Exploratory factor analysis – source estimation using loadings?

Dear Brainstormers,

we performed spatial exploratory factor analysis (EFA) on data from an ERP experiment in an effort to decompose the signal (61 electrodes x 1 mean of a few adjacent time points) and investigate the potential contribution of unobserved variables (the factor scores have been found to strongly correlate with a behavioural variable).

Now I've got three spatial factors at a single time point (61 electrodes x 3 factors) and my question is whether these may be used for source estimation instead of voltage values and which method offered by Brainstorm, with the use of average anatomy, would be the most appropriate. Are there any special considerations regarding electrode referencing?

If you have experience with this method, I'll appreciate any further guidance.

Thank you!

No, we don't have any experience with this method, so I'm not sure how to best guide you.

For sure, you wouldn't be able to use all three factors at once. But one at a time, maybe, it depends what kind of measure you obtain.
If the outputs are similar to other spatial decomposition methods (PCA/SSP or ICA), and you would like to use it as some sort of cleaning spatial filter, why not. The signals would need to "keep on looking like EEG". The spatial filter applied to the EEG would need to be applied to the forward model as well (under the form of a [Nchannel x Nchannel] mixing matrix).

ICA is commonly used for either removing some spatial components associated to artifacts, or to select a few components associated to some supposed brain sources:
https://neuroimage.usc.edu/brainstorm/Tutorials/Epilepsy#Artifact_cleaning_with_ICA
https://neuroimage.usc.edu/brainstorm/Tutorials/ArtifactsSsp

If you want to implement something similar you need to:

  • Make a copy of the EEG data file, and replace the .F matrix with your "filtered" data
  • Save the mixing matrix in the .Projector field of the channel file (https://neuroimage.usc.edu/brainstorm/Tutorials/ArtifactsSsp#On_the_hard_drive - but as in ICA you'd be able to save the mixing matrix directly instead of the singular values/vectors of the PCA).
  • With this properly set, the source estimation functions should apply this mixing matrix to the forward model before source estimation.
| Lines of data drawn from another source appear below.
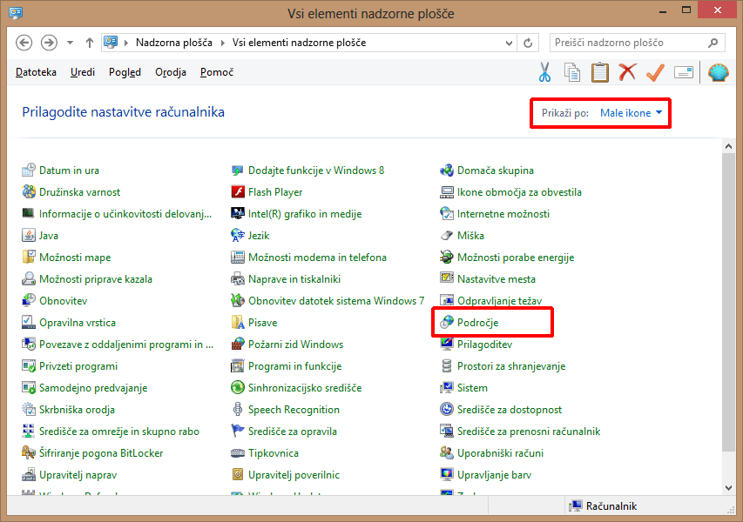Click the Cut scissors icon in toolbar
This screenshot has height=522, width=743.
[x=545, y=72]
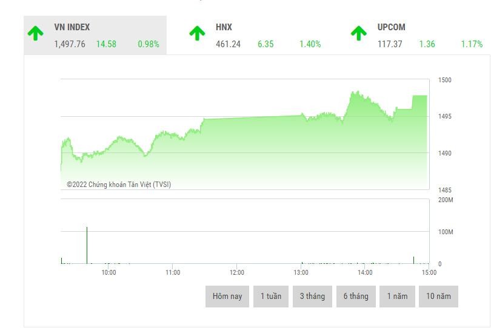
Task: Click the UPCOM 1.17% change value
Action: pos(471,44)
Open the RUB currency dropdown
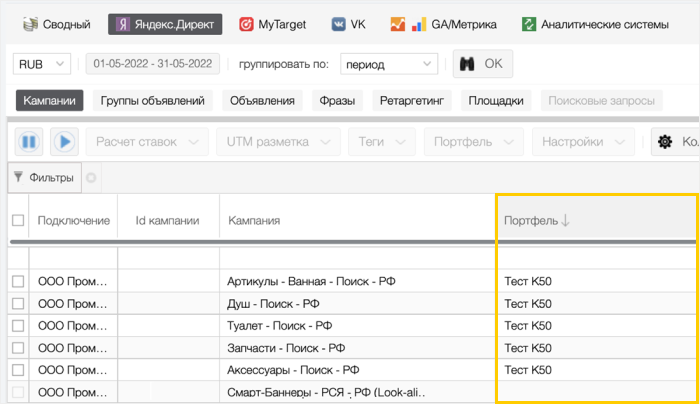Screen dimensions: 700x404 [x=42, y=64]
If your values are more a "score" and are not linear transformation of the EEG data, I don't think there is any hope for localizing them. In that case, you might be interested in computing this score on the time series extracted from a few regions of interest in source space.

Does any of this make sense to you?
If it does and you want to implement something, you might need more guidance on some the fields of the Projectors structure. Let me know.

If I understand, what you want is to view the source pattern corresponding to the sensor pattern of each of these factors. That's closely related to PLS analysis for example (and many other similar multivariate methods). @Francois, this would indeed be the same as doing it for an SSP or ICA component. I don't think this can be done directly in Brainstorm with projectors. I think in Brainstorm, projectors can only be applied to timeseries data. Right?

However, it would be easy to do! If the projector (factor) matrix was saved as a data matrix (with non-physical "relative amplitude" units), then you could apply the inverse model to it directly. You'd get 3 "time points" that correspond to your 3 factors.

I would add a note of caution however: these multivariate methods can quickly become difficult to interpret, and I have seen some instances where authors focus on "parts" of factors that relate to their hypotheses (say a specific region) and draw unsupported conclusions that probably should have been investigated with more straightforward focused approaches.

In any case, let us know if you get this working or if you need further help!